Pienso que no. No importa lo mucho que lo neguemos: a la mayoría de nosotros nos gusta un morigerado despertar del sexo. Nos aviva, nos estimula como los rayos del sol en un día gris. Al cabo de uno o dos siglos de puritanismo, esto sigue siendo cierto para la mayoría de la gente. Solamente el hábito de chusma de condenar toda forma de sexo es demasiado fuerte para permitirnos admitirlo con naturalidad. Y hay, naturalmente, muchas personas que se ven genuinamente repelidas por las más simples y naturales agitaciones de la sensación sexual. Pero esa gente son pervertidos que han caído en el odio a sus congéneres, gente frustrada, decepcionada, insatisfecha, que, ¡ay! pulula abundantemente en nuestra civilización. Ésos, casi siempre, disfrutan de cierta forma de sexo que no es simple ni natural, secretamente.
Yo censuraría rigurosamente la genuina pornografía. No sería demasiado difícil. En primer lugar, la genuina pornografía es casi siempre subterránea, no sale al aire libre. En segundo lugar, se la puede reconocer por el insulto que representa, invariablemente, para el sexo y para el espíritu humano.

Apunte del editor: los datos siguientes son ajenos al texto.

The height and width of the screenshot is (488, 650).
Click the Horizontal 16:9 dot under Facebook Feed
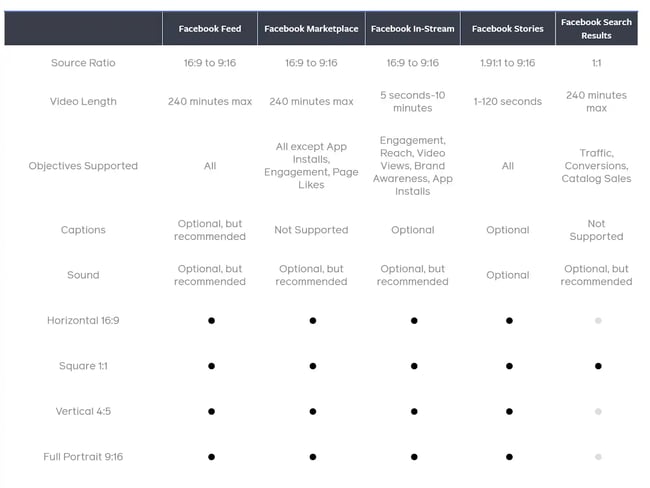[211, 320]
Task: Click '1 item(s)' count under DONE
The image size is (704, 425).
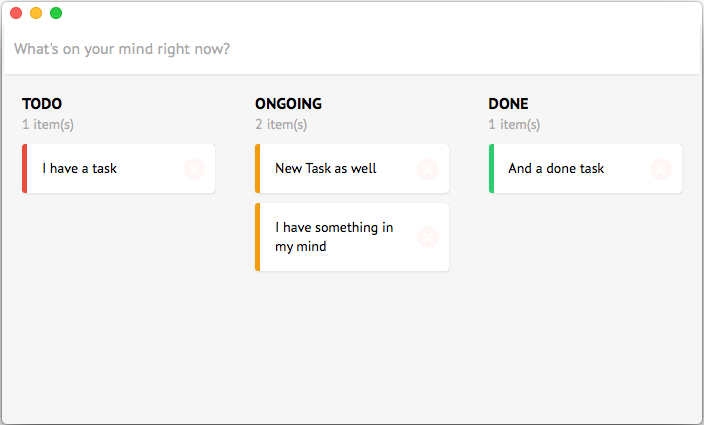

La pornografía es el intento de insultar al sexo, de echarle porquería encima. Esto es imperdonable. Tomemos el más bajo de todos los ejemplos, las tarjetas postales que se venden bajo mano, en el submundo de la mayor parte de las ciudades. Lo que he podido ver de ellas era de una fealdad como para echarse a llorar. ¡Qué insulto al cuerpo humano y qué insulto a la vital relación humana! Hacen fea y barata la desnudez humana, hacen feo y degradante el acto sexual, lo hacen trivial, y barato, y nauseabundo.
En cuanto se da una excitación sexual junto con un deseo de vejar la sensación sexual, de humillarla y degradarla, aparece el elemento de la pornografía.
Toda la cuestión de la pornografía me parece ser una cuestión de secreto. Sin secreto no habría pornografía.
Quizá algún día incluso el público en general deseará mirar la cosa cara a cara, y ver por sí mismo la diferencia entre la solapada masturbación pornográfica de la prensa, el cine y la literatura popular de nuestros días, por un lado, y por otro las creativas descripciones del impulso sexual que encontramos en Boccaccio o en las pinturas griegas en jarrones de arte pompeyano, y que son necesarias para la culminación de nuestra conciencia.
En Sexo y literatura, traducción de Francisco Cusó, Editorial Fontamara, s/f.